### Directions
Return the part of the sequence-alignment abstract below starting with "P. M. VanRaden,1" and going on through "disseminating this article.", copied word for word.

### Passage to read
--- START ---
Calling known variants and identifying new variants while rapidly aligning sequence data

P. M. VanRaden,1 D.M. Bickhart,1 and J.R. O'Connell2

1USDA, Agricultural Research Service, Animal Genomics and Improvement Laboratory, Beltsville, MD 20705-2350
2University of Maryland School of Medicine, Baltimore, MD 21201


2019 J. Dairy Sci (?)
© American Dairy Science Association, 2019. All rights reserved. Individuals may download, store, or print single copies solely for personal use.
Do not share personal accounts or passwords for the purposes of disseminating this article.
 

ABSTRACT

Whole-genome sequencing studies can identify causative mutations for subsequent use in genomic evaluations. Speed and accuracy of sequence alignment can be improved by accounting for known variant locations during alignment instead of calling the variants after alignment as in previous programs. New programs Findmap and Findvar were compared to alignment using Burrows–Wheeler Alignment (BWA) or SNAP and variant identification using Genome Analysis ToolKit (GATK) or SAMtools. Findmap stores the reference map andany known variant locations while aligning reads and counting reference and alternate alleles for each DNA source. Findmap also outputs potential new single nucleotide variant, insertion, and deletion alleles. Findvar separates likely true variants from read errors and outputs genotype probabilities. Strategies were tested using cattle, human, and a completely random reference map and simulated or actual data. Most tests simulated 10 bulls each with 10× simulated sequence reads containing 39 million variants from the 1000 Bull Genomes Project. With 10 processors, clock times to process 100× data were 105 h for BWA, 25 h for GATK, and 11 h for SAMtools but only about 4 h for SNAP, 3 h for Findmap, and 1 h for Findvar. Alignment programs required about the same total memory; BWA used 46 GB (4.6 GB/processor), whereas >10 processors can share the same memory in SNAP and Findmap, which used 40 and 46 GB, respectively. Findmap correctly mapped 92.9% of reads (compared with 92.6% from SNAP and 90.5% from BWA) and had high accuracy of calling alleles for known variants. For new variants, Findvar found 99.8% of single nucleotide variants, 79% of insertions, and 67% of deletions; GATK found 99.4, 95, and 90%; and SAMtools found 99.8, 12, and 16%, respectively. False positives (as percentages of true variants) were 11% of single nucleotide variants, 0.4% of insertions, and 0.3% of deletions from Findvar; 12, 8.4, and 2.9% from GATK; and 37, 1.3, and 0.4% from SAMtools, respectively. Advantages of Findmap and Findvar are fast processing, precise alignment, more useful data summaries, more compact output, and fewer steps. Calling known variants during alignment allows more efficient and accurate sequence-based genotyping.
--- END ---
### Dataset entries
--- START ---
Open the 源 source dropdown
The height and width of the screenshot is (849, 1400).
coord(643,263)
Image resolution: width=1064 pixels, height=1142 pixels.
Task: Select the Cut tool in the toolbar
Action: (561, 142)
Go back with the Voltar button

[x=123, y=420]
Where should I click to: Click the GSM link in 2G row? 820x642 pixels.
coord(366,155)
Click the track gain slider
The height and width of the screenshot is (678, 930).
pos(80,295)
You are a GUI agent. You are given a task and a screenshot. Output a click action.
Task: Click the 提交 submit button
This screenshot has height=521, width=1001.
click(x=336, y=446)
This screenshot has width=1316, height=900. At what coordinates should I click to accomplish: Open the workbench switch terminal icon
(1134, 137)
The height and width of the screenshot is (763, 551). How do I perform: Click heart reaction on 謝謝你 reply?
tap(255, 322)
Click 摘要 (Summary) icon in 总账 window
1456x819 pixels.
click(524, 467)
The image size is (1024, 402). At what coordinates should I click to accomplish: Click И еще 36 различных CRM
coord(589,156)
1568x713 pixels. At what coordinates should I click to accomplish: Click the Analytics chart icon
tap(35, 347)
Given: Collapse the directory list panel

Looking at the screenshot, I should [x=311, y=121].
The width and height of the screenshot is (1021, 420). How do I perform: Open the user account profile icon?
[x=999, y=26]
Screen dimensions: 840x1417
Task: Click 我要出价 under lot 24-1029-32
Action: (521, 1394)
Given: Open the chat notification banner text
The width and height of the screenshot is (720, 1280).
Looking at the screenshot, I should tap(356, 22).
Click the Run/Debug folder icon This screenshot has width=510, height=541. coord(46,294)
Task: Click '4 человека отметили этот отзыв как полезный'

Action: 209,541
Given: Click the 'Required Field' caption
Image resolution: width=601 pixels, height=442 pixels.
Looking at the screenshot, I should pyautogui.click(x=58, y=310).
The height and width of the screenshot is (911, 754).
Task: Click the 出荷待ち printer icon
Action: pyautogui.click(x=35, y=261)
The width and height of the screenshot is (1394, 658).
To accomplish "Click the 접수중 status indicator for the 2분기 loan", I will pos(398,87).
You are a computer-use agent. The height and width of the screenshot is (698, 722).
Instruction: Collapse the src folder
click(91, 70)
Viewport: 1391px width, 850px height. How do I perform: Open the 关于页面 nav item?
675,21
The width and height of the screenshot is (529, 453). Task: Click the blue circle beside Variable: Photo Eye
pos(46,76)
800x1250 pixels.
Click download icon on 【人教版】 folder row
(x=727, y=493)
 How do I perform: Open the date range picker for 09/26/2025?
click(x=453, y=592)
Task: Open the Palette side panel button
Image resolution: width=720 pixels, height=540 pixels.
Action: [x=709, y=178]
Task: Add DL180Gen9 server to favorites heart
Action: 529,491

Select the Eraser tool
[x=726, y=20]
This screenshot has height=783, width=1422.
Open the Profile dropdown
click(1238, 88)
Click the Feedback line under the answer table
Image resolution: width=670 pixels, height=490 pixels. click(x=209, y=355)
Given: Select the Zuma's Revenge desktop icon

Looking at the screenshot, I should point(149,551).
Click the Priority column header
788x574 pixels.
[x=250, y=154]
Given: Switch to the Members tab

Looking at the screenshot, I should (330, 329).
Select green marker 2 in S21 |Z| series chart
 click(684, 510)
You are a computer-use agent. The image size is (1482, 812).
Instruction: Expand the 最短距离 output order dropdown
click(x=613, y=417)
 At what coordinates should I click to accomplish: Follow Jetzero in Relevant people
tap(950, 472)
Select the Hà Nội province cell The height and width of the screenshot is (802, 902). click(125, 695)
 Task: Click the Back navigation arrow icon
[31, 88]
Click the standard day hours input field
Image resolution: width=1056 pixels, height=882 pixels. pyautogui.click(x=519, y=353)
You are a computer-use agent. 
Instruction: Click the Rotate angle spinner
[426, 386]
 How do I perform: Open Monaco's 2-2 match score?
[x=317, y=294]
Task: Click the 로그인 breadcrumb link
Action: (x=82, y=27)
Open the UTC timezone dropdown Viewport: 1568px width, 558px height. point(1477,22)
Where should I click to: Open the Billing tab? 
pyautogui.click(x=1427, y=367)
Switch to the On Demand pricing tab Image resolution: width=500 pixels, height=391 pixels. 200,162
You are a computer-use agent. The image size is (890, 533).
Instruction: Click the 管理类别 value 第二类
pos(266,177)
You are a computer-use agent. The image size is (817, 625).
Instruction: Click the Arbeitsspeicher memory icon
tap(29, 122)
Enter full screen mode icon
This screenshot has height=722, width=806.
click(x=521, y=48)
--- END ---
### Exercise output
P. M. VanRaden,1 D.M. Bickhart,1 and J.R. O'Connell2

1USDA, Agricultural Research Service, Animal Genomics and Improvement Laboratory, Beltsville, MD 20705-2350
2University of Maryland School of Medicine, Baltimore, MD 21201


2019 J. Dairy Sci (?)
© American Dairy Science Association, 2019. All rights reserved. Individuals may download, store, or print single copies solely for personal use.
Do not share personal accounts or passwords for the purposes of disseminating this article.